WORK TO COMPLETE: Beginning with the line that holds "Where should I", output every remaining line of the material below exactly, and include none of the pictures.

TASK MATERIAL:
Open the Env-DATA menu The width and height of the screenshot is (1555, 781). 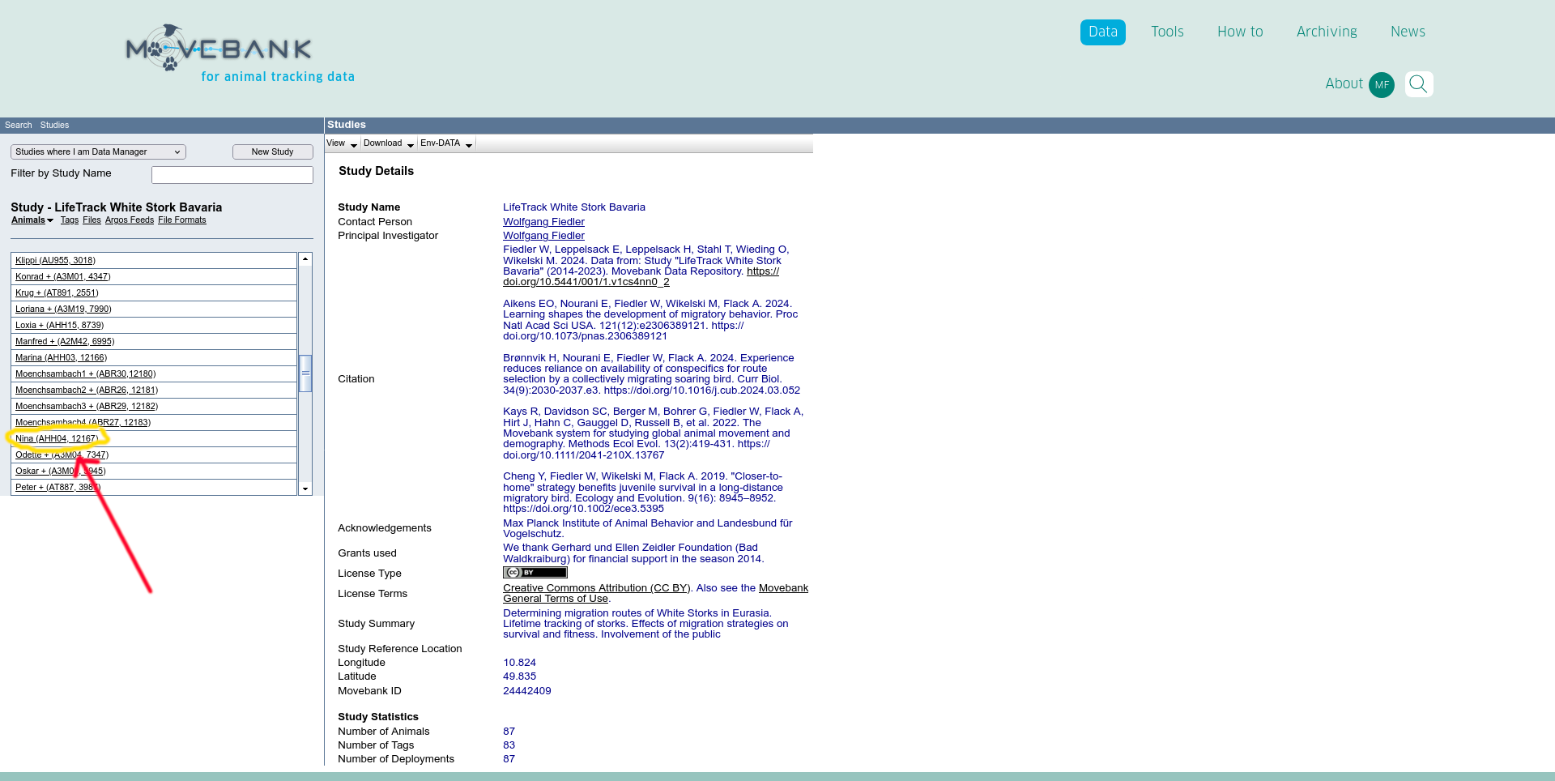point(445,143)
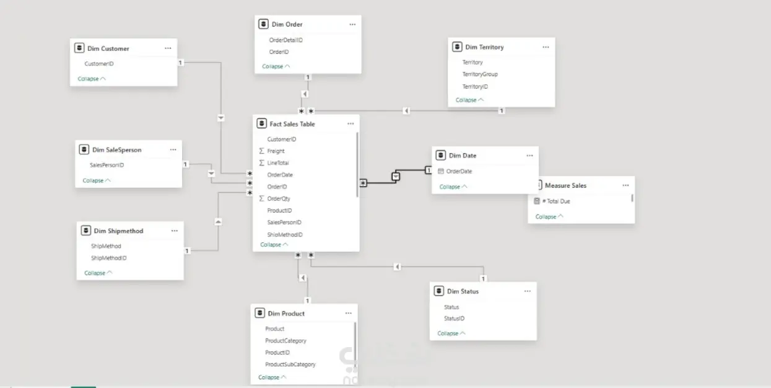This screenshot has width=771, height=388.
Task: Click the filter direction arrow on the Dim Date relationship
Action: tap(396, 177)
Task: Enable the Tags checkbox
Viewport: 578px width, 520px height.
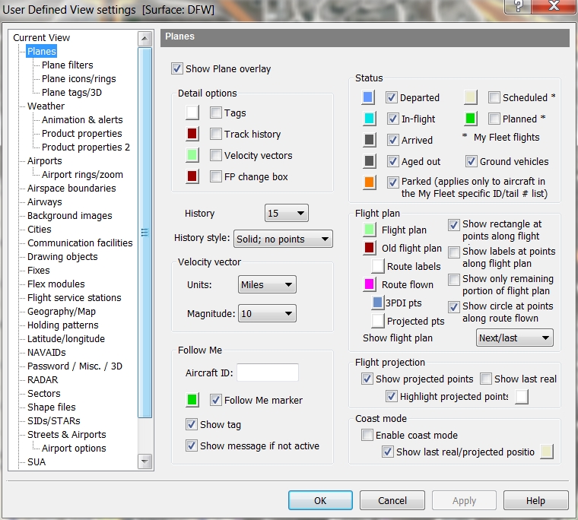Action: (x=216, y=113)
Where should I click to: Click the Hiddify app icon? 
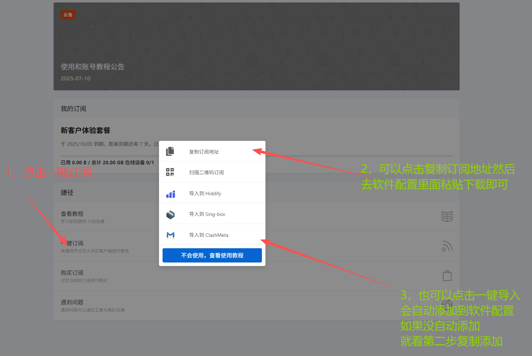coord(170,194)
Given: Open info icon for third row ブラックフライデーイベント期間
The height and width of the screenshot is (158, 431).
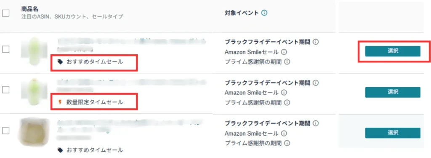Looking at the screenshot, I should (x=316, y=123).
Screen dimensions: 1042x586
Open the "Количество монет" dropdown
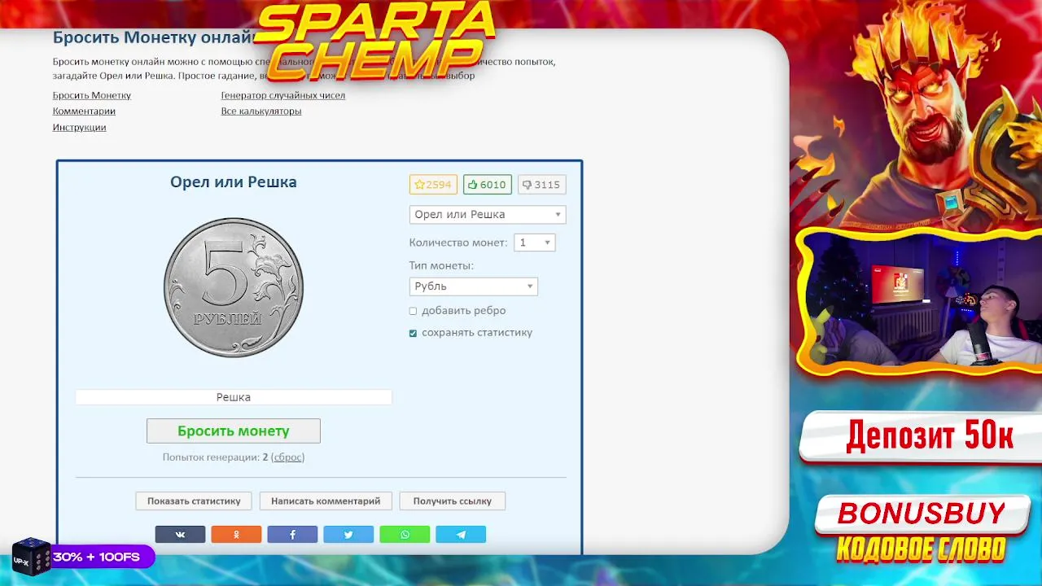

ANSWER TO THIS EXERCISE:
Where should I click to: Click the Hiddify app icon? 
coord(170,194)
Given: Open info icon for third row ブラックフライデーイベント期間
The height and width of the screenshot is (158, 431).
Looking at the screenshot, I should (x=316, y=123).
Screen dimensions: 1042x586
Open the "Количество монет" dropdown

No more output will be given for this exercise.